═══ Reading passage ═══

Now that the data has been cleaned, it is time to construct a bag-of-words model to get the word counts.  Scikit-learn has a `CountVectorizer` class that is able to do just that.  It takes in a list of strings, in our case words, and outputs a dictionary mapping words as keys to their respective integer indices.  

In [None]:
import numpy as np
from sklearn.feature_extraction.text import CountVectorizer
count = CountVectorizer()
words = ', '.join([str(x) for x in cleaned_tokenized_emails])
docs = np.array([words])
bag = count.fit_transform(docs)
print(count.vocabulary_)

Here we convert the dictionary to a feature vector, where each index position corresponds to the values found in the CountVectorizer vocabulary.  

In [264]:
bag = bag.toarray()
print(bag.shape)
print(bag)

(1, 8058)
[[2 1 3 ..., 2 4 2]]


### Word Relevance using term frequency-inverse document frequency

Apply the Term frequency-inverse document frequency (tf-df) to downweight words that appear frequently in the e-mails but do not contain useful information.  Sci-kit learn has a transformer called the `TfidTransformer` to do this.  The `TfidTransformer` also normalizes the tf-idfs using L2-normalization.  Using L2-normalization helps to penalize the weight of the tf-dfs and prevent overfitting

In [265]:
from sklearn.feature_extraction.text import TfidfTransformer

tfidf = TfidfTransformer(use_idf=True, norm='l2', smooth_idf=True)
print(tfidf.fit_transform(count.fit_transform(docs)).toarray())

[[  1.75562649e-04   8.77813243e-05   2.63343973e-04 ...,   1.75562649e-04
    3.51125297e-04   1.75562649e-04]]

═══ Data lines ═══

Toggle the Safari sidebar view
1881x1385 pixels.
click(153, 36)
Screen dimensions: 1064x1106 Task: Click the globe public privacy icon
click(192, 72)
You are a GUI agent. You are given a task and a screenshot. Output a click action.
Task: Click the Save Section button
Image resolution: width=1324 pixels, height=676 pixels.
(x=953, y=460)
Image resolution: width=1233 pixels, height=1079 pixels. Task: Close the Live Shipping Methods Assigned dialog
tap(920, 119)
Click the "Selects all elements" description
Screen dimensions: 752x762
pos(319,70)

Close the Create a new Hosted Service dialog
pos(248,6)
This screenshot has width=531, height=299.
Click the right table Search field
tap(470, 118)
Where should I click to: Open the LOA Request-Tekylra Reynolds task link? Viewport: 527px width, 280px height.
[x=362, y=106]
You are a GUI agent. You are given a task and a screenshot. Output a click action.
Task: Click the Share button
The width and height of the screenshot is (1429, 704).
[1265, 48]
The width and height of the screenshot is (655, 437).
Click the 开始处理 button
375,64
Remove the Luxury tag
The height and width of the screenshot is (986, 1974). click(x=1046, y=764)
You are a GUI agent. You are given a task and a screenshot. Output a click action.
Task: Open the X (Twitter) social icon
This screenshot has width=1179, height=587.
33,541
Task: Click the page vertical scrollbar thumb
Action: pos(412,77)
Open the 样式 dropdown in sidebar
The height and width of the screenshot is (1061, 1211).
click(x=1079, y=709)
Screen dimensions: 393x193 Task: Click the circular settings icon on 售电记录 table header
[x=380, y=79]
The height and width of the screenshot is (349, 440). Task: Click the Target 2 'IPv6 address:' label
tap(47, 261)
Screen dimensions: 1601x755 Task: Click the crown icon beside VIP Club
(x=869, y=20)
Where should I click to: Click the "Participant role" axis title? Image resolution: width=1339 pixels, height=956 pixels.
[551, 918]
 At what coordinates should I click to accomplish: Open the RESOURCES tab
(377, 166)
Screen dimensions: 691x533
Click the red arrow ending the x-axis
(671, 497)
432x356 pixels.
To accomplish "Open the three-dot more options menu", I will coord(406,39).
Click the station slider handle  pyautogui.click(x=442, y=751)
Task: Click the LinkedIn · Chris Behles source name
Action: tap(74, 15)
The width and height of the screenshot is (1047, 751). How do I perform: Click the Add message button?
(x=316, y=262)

═══

_Set of tasks_:
**1)** Rewrite the bag-of-words excerpt from "Now that the" up to and including "the CountVectorizer vocabulary.", switching "CountVectorizer" to "HashingVectorizer".
**2)** Summarize the bag-of-words excerpt in two sentences.
**3)** Answer these questions using the bag-of-words excerpt:
(a) Which scikit-learn class is used to construct the bag-of-words model?
(b) What shape is printed for the feature vector?
(c) Which type of normalization does the tf-idf transformer apply?

_Responses_:
**1)**
Now that the data has been cleaned, it is time to construct a bag-of-words model to get the word counts.  Scikit-learn has a `HashingVectorizer` class that is able to do just that.  It takes in a list of strings, in our case words, and outputs a dictionary mapping words as keys to their respective integer indices.  

In [None]:
import numpy as np
from sklearn.feature_extraction.text import HashingVectorizer
count = HashingVectorizer()
words = ', '.join([str(x) for x in cleaned_tokenized_emails])
docs = np.array([words])
bag = count.fit_transform(docs)
print(count.vocabulary_)

Here we convert the dictionary to a feature vector, where each index position corresponds to the values found in the HashingVectorizer vocabulary.

**2)** After the data is cleaned, scikit-learn's CountVectorizer builds a bag-of-words model by mapping words to integer indices, and the result is converted to a feature vector whose index positions correspond to that vocabulary. Term frequency-inverse document frequency is then applied to downweight words that appear frequently in the e-mails but carry little useful information, with L2-normalization used to penalize the weights and prevent overfitting.

**3)**
(a) CountVectorizer
(b) (1, 8058)
(c) L2-normalization